You know tange, we all wear a mask,which is a good thing at times but only on condition we don't wear it so well we forget how to let it down every once in awhile for others to see YOUR human too
There's always the one, more so then others
Have you perhaps considered that everything in life is perfect ? and that you perhaps had to experience what you are experiencing?
There is a beautiful little book called "the prophet" by Kahlil Gibrhan (something you could read sitting on the toilet in one session)and it is not about religion but about the polarities of life. Try and read it sometime. I know when we hurt, we cannot see the perfection in a situation and our hearts are filled with pain and loneliness and we ask ourselves...how the hell can that be perfect ? It is only with time, that we can look back and see the perfection. Sometimes people do us a favor by piddling on our batteries.
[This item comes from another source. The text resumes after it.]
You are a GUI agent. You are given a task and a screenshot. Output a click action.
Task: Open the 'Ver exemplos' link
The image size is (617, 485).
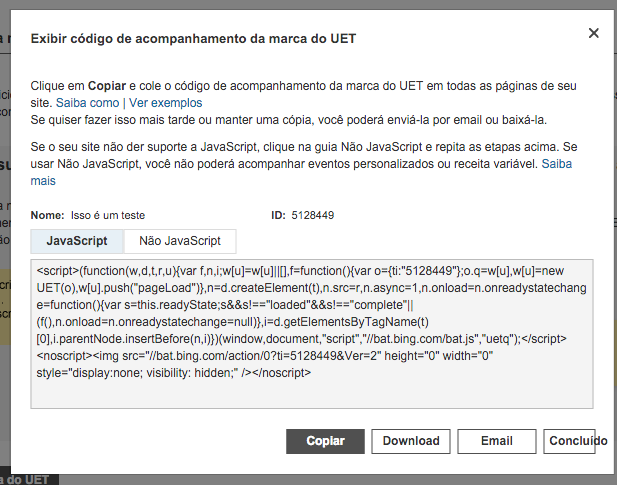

I sense you are a strong person under all the emotional pain but do yourself a favour and don't try and give up everything all at once. And try and get to the gym...it saved my life. "When the night is at it's darkest, the dawn is at it's closest" There are many awesome people out there and we just have to give them a chance in life.....we are so quick to write off people because they do not fit our preconceived idea of what an awesome human being would be.
Take care Tangerino and I send you a big South African hug
May you find the comfort that you seek, and the peace that surpasses all understanding. For you are a person of great value and worth, who is worthy of love and respect.